━━━ Texto apresentado ━━━
Depósito compulsório e seus reflexos na base de cálculo do PIS-Cofins dos bancos
13 de março de 2022
As
instituições financeiras, sujeitas ao regime cumulativo, enfrentam
embates jurídicos há décadas acerca dos limites conceituais aceitáveis e
legalmente justificáveis para determinação da base de cálculo do PIS e
da Cofins. Porém, essas empresas não encontram respostas concretas, nem
ao menos definições balanceadas, junto ao Fisco federal.
Neste
contexto, importante registrar que, de acordo com dados oficiais
divulgados pela Receita Federal, as entidades financeiras são grandes
contribuintes no país. Com base na arrecadação do ano de 2021, esse
setor foi responsável por mais de 13% de todo pagamento de tributos
federais [1].
Nesta linha de raciocínio, o PIS e a Cofins
refletem uma arrecadação conjunta, neste mesmo período, de 20% de todo o
recolhimento no âmbito dos tributos federais. Entre outros fatores,
essa representatividade está vinculada à complexidade dessas
contribuições e dos diferentes posicionamentos que levam ao aumento
significativo do custo suportado pelos contribuintes para a compreensão e
para o cumprimento das diferentes disposições que regem a exação
fiscal.
Um exemplo significativo que demonstra a tentativa de
alargar a base de cálculo dessas contribuições é a discussão sobre os
depósitos compulsórios. Em mais um capítulo, no final de 2021, a RFB
manifestou entendimento vinculante no sentido de que devem incidir PIS e
Cofins sobre a remuneração decorrente de depósitos compulsórios
realizados por instituições financeiras junto ao Banco Central do Brasil
(Bacen), nos termos da Solução de Consulta Cosit n° 128/2021. A
justificativa do Fisco se fundamenta no sentido de que tais rendimentos
estariam vinculados com a atividade empresarial do setor.
━━━
Instruções do exercício ▸ Copie do texto sobre depósitos compulsórios, sem nenhuma alteração, o trecho que vai de "Depósito compulsório e" até "ao Fisco federal.".
━━━ Dados fornecidos ━━━
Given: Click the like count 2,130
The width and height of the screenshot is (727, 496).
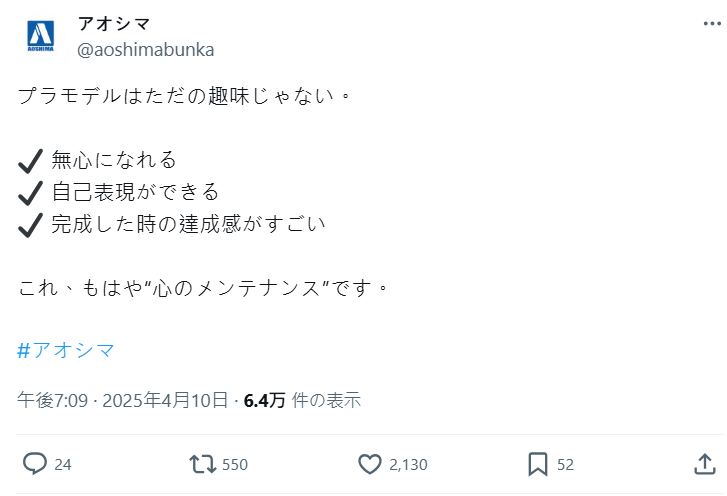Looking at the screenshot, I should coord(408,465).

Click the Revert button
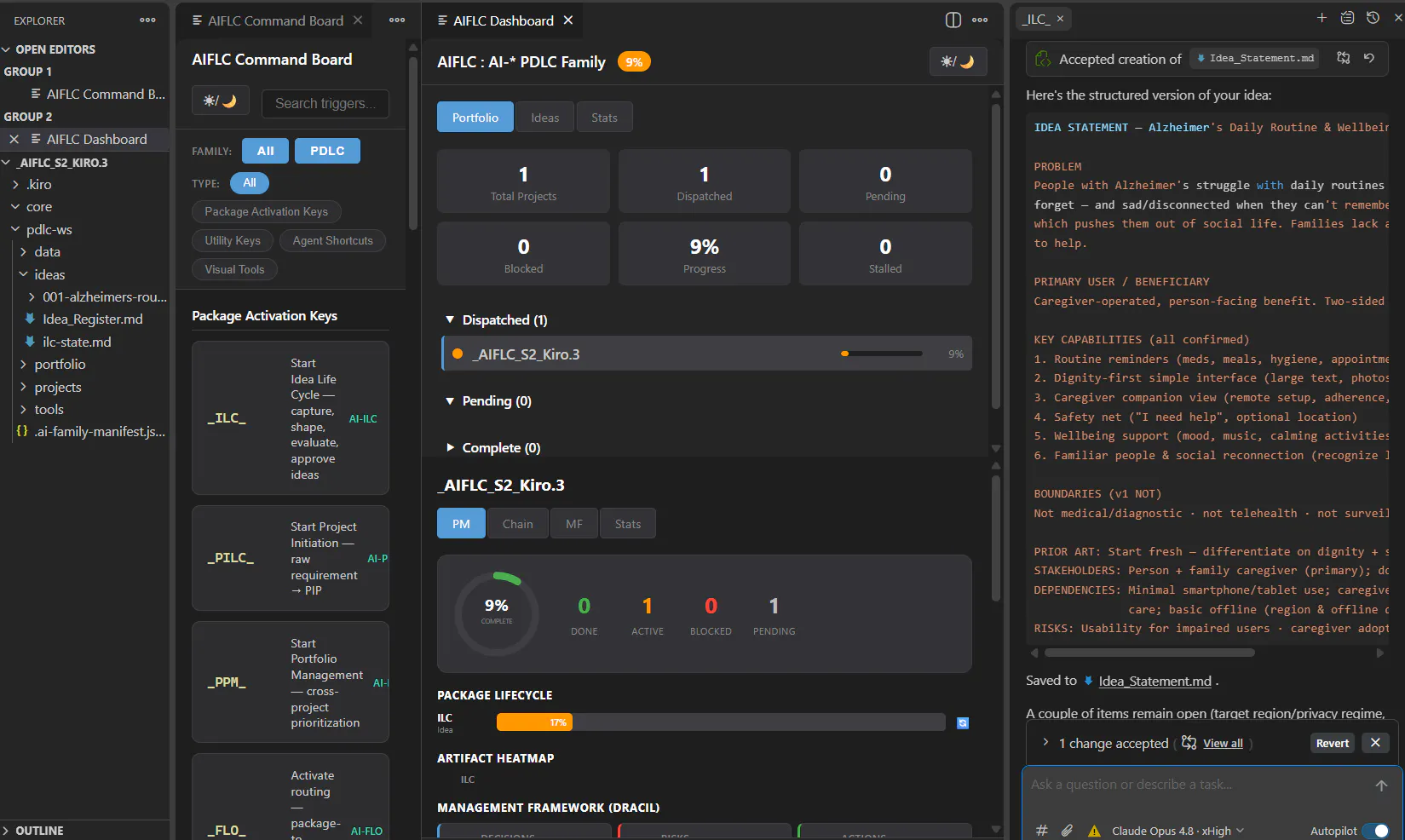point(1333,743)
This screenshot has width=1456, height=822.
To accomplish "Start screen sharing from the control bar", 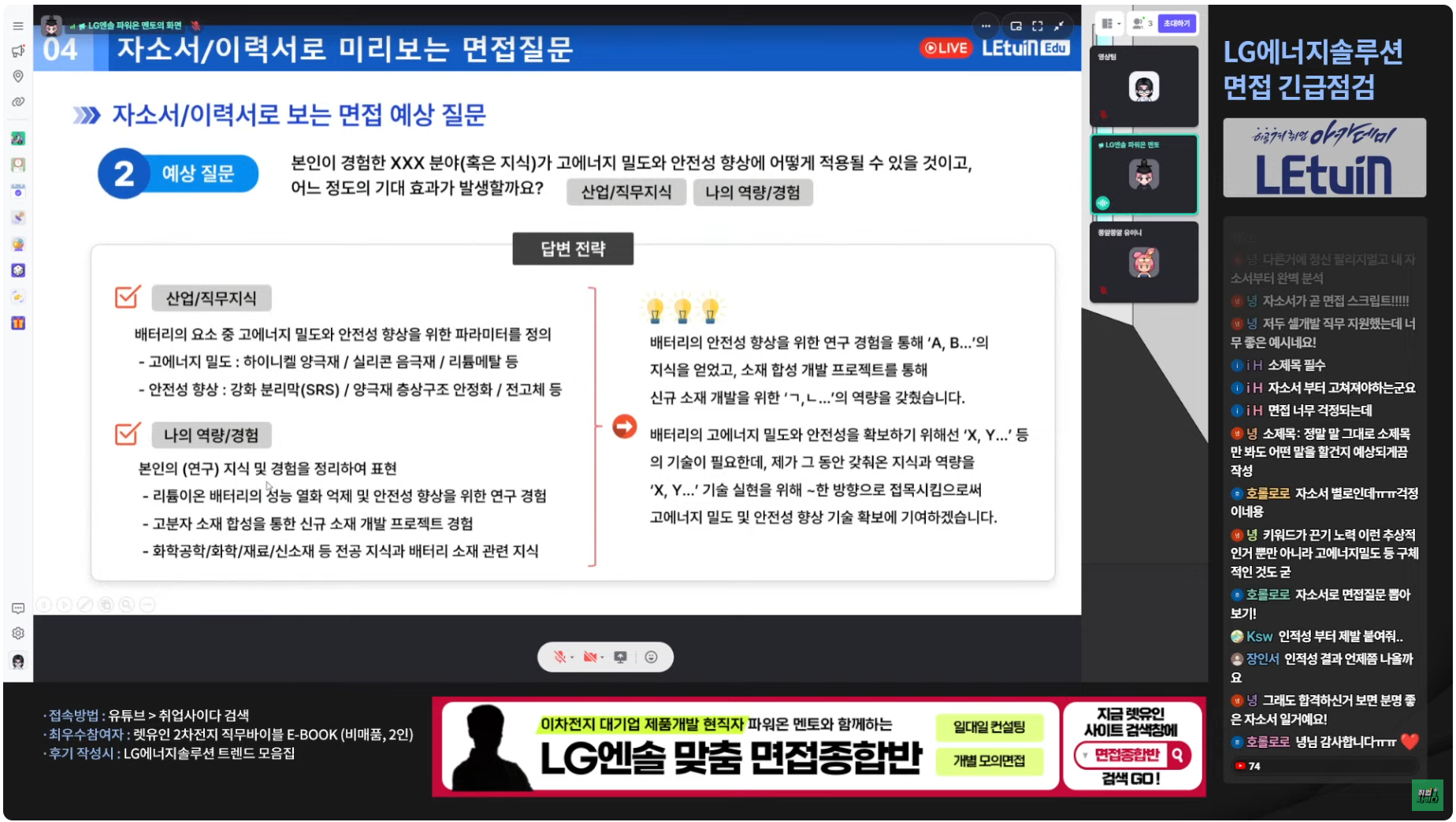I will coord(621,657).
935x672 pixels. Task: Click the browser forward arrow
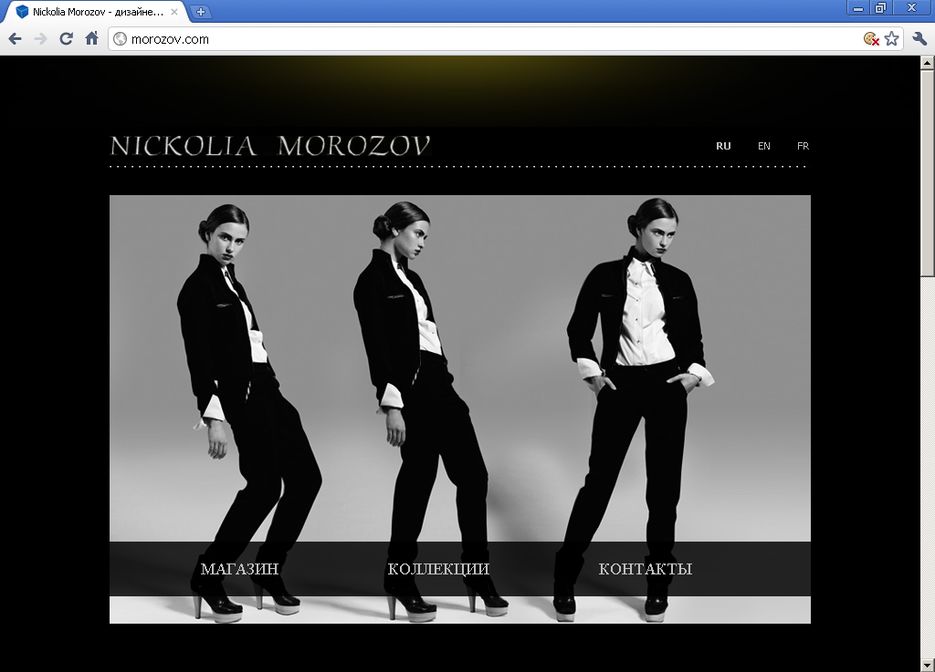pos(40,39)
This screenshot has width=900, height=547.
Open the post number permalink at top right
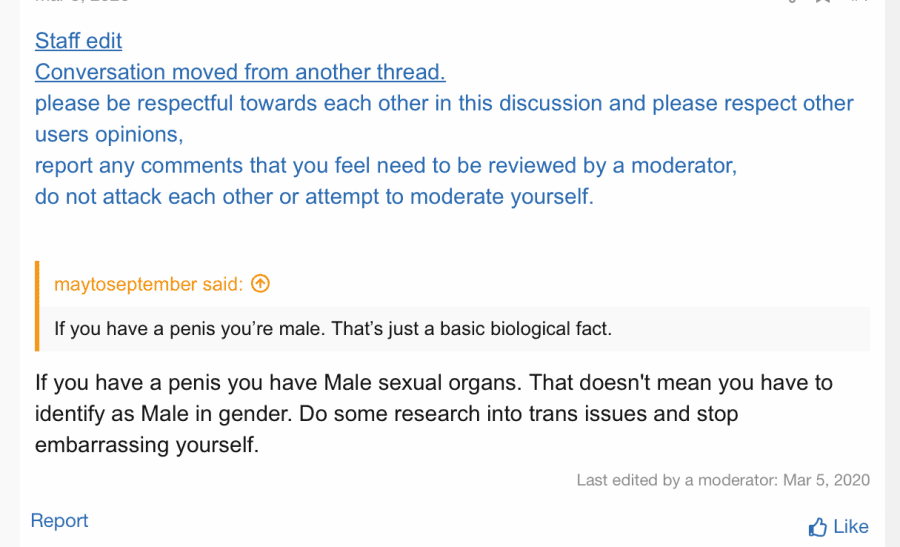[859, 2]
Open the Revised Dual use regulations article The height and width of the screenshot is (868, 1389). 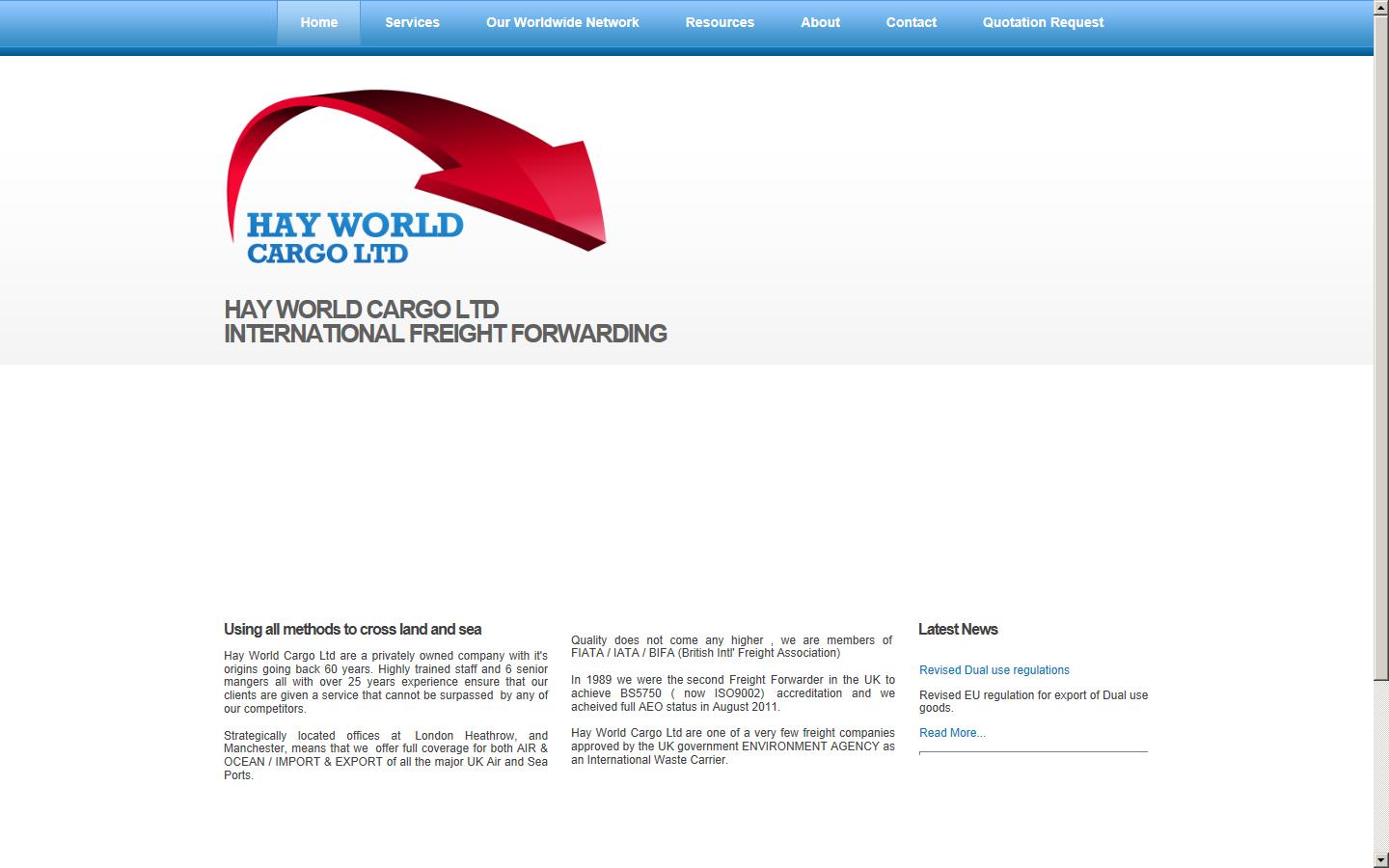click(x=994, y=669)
━━━
Resposta completa ▸
Depósito compulsório e seus reflexos na base de cálculo do PIS-Cofins dos bancos
13 de março de 2022
As
instituições financeiras, sujeitas ao regime cumulativo, enfrentam
embates jurídicos há décadas acerca dos limites conceituais aceitáveis e
legalmente justificáveis para determinação da base de cálculo do PIS e
da Cofins. Porém, essas empresas não encontram respostas concretas, nem
ao menos definições balanceadas, junto ao Fisco federal.